The Waikato Plains form a large area of low-lying land in the northwest of the North Island of New Zealand. They are the alluvial plains of the ancient Waikato River, the country's longest river that over the last 1800 years has changed course many times. In the distant past the river flowed northeast from the current Lake Karapiro, exiting near Thames, but in recent times it has flowed northwest to empty into the Tasman Sea near Port Waikato.

The plains can be divided roughly into the Waikato Basin (or Middle Waikato Plain), extending in all directions around the city of Hamilton, and the Lower Waikato Plain, nearer the river's mouth. The two are broken by the rough, low-lying hills of the Hakarimata Range, between Ngāruawāhia and Huntly, and the Taupiri Range.

The region is heavily populated by New Zealand standards, with over 250,000 people in approximately 8000 km² area. Just over half of these live in Hamilton.

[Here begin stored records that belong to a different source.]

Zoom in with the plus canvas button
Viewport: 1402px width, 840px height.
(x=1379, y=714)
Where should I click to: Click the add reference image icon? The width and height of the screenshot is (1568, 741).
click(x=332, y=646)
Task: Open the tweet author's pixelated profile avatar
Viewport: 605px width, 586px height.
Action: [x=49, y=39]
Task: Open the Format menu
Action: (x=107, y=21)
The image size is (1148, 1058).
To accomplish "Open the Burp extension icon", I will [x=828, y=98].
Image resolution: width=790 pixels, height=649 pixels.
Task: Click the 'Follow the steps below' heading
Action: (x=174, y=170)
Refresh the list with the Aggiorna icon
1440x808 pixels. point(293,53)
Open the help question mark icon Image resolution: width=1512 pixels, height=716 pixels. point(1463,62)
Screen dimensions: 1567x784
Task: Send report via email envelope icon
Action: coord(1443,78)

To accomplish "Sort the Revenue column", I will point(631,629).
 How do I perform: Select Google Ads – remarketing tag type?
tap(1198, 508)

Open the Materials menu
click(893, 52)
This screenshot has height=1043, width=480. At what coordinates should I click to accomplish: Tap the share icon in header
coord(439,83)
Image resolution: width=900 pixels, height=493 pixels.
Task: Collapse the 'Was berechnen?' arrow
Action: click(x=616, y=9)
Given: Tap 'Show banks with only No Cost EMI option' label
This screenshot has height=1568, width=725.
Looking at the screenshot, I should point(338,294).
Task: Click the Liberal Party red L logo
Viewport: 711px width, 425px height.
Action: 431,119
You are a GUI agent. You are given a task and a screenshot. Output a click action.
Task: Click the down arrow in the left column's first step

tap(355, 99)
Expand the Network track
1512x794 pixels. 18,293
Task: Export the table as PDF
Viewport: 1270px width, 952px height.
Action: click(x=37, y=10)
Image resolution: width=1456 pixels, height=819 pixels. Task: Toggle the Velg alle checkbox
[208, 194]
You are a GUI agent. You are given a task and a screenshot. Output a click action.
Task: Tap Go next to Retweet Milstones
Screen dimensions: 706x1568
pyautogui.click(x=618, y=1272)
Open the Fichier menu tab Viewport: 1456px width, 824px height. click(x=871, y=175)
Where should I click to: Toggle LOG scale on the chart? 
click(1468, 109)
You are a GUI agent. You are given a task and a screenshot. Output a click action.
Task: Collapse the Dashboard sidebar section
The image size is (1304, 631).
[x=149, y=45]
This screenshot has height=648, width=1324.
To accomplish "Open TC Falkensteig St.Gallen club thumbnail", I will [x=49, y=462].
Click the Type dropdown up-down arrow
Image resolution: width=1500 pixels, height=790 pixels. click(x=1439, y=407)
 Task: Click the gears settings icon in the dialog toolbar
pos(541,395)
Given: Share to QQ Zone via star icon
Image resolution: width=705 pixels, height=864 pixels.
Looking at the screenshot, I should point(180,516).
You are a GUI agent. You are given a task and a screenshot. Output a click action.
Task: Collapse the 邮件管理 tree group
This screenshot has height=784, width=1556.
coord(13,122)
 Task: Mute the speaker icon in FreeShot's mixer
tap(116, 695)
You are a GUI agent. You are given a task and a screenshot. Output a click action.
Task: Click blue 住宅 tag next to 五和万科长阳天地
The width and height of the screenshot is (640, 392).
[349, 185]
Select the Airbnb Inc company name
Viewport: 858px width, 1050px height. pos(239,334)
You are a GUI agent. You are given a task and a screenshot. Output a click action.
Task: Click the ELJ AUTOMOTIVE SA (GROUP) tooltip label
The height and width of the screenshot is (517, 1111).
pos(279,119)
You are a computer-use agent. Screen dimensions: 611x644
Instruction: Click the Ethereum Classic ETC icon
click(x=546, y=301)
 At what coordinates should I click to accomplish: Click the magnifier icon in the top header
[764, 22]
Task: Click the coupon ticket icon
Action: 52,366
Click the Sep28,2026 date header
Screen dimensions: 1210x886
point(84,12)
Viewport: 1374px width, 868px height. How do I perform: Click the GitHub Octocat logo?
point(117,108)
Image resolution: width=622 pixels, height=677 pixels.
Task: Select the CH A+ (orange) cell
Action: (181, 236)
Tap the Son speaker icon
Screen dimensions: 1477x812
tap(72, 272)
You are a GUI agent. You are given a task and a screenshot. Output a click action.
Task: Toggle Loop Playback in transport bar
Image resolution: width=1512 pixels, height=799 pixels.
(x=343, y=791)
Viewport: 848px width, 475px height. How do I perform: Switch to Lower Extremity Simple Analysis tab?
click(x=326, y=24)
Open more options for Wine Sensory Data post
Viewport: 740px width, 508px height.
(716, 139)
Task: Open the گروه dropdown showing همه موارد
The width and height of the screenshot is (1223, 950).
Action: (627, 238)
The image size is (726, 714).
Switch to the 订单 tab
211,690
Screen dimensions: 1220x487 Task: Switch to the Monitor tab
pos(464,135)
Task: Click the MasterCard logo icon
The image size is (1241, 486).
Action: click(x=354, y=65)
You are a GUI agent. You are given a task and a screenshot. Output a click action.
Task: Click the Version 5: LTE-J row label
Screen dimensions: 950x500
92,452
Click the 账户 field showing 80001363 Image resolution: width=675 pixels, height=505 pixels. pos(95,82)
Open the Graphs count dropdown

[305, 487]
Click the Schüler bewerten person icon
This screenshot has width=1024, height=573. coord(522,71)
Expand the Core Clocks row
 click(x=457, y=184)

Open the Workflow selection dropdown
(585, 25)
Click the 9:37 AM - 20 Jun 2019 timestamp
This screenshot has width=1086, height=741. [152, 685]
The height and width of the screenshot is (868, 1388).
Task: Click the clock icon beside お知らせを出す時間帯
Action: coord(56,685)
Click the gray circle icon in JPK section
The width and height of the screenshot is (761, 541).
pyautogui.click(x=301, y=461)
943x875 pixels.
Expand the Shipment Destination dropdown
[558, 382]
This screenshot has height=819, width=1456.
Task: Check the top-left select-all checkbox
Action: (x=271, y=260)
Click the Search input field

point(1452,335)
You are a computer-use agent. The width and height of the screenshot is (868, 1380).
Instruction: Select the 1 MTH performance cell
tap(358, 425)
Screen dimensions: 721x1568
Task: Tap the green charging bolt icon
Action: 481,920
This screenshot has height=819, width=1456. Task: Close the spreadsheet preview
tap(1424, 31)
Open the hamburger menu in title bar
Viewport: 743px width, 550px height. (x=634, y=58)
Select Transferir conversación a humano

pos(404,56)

The plains are an area of once swampy  land, which was drained by the early settlers, such as the Morrin brothers in the late 18th century and is now intensively farmed. Dairy cattle, sheep, grain and maize are all farmed here, but it is dairy farming that is the staple of the local economy. The lower plain is also known for vineyards, and the middle plain has some of the southern hemisphere's top thoroughbred stables, notably around the towns of Cambridge and Matamata.

A considerable amount of the land is peaty, and significant sections especially in the north east are still undrained swamp. Dozens shallow riverine lakes lie at the central and southern end of the lower plain, notably Lake Waikare.